I've never tried to make mead before. I've read about it though. From what I understand it can be pretty tricky.

With the quantity of honey it takes to make mead, and the cost of the honey, I'm afraid I'll screw it up and be out a bunch of dinero. If I screw up a batch of Prison Bitch I'm only out a few bucks.

I used to brew beer a lot back about 20 years ago, and I got pretty good at that. My buddy got into brewing beer big time and had a front room taken completely up by his brewing set up (it was elaborate). He belonged to this club which was predominantly made up of folks who made mead. They leased an old bar which had gone defunct and they'd have these 'meetings' on the weekends where all the mead and beer makers would bring their brews for others to taste. To get around the liquor laws it had to be a club and it was members only, but each member could bring one guest. Everything had to be free.
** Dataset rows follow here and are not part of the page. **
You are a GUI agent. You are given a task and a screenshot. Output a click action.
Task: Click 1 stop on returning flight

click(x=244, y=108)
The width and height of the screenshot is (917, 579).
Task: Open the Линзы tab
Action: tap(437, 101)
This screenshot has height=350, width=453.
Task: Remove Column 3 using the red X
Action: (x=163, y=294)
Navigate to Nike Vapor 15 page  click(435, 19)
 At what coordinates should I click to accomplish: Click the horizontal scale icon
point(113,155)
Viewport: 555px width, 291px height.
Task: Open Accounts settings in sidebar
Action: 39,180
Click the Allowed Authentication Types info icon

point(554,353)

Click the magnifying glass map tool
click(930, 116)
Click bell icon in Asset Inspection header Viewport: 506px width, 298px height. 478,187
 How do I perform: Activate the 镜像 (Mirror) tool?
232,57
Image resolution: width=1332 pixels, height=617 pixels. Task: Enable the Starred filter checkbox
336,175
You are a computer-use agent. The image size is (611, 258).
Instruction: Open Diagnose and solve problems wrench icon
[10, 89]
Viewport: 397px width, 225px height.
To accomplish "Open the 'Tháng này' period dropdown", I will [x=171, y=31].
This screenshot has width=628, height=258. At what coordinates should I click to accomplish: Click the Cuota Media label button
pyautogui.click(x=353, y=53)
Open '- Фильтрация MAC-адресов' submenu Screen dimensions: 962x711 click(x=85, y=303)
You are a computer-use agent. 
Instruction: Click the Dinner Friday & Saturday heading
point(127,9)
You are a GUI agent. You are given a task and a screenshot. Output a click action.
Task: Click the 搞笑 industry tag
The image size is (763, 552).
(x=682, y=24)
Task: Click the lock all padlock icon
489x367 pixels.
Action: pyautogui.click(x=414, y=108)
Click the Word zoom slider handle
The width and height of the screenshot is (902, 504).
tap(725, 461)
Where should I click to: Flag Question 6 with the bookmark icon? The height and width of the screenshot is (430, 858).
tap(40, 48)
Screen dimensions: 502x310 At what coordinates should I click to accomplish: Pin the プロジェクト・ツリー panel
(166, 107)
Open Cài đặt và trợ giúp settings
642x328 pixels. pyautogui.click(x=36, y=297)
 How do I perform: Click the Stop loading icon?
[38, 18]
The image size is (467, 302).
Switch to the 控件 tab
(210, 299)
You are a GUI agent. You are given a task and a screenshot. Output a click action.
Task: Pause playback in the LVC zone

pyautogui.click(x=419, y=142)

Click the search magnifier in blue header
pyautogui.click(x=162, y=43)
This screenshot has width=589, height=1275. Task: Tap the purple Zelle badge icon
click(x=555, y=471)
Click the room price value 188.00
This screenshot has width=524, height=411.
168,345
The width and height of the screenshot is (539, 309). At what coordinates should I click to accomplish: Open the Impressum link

I had some pretty awesome home brews and meads at this place. A lot of the folks in the mead crowd were pretty crazy dudes. They'd come in looking like they just came from a Renaissance festival, all dressed up in their leather tunics and tights. They'd scour the earth looking for period specific bottles and containers for their mead. Some of the mead was fantastic, but their get-ups were pretty comical. It was hard to take a guy who looked like an alchemist from the 12th century seriously. Got to taste some pretty cool stuff there though.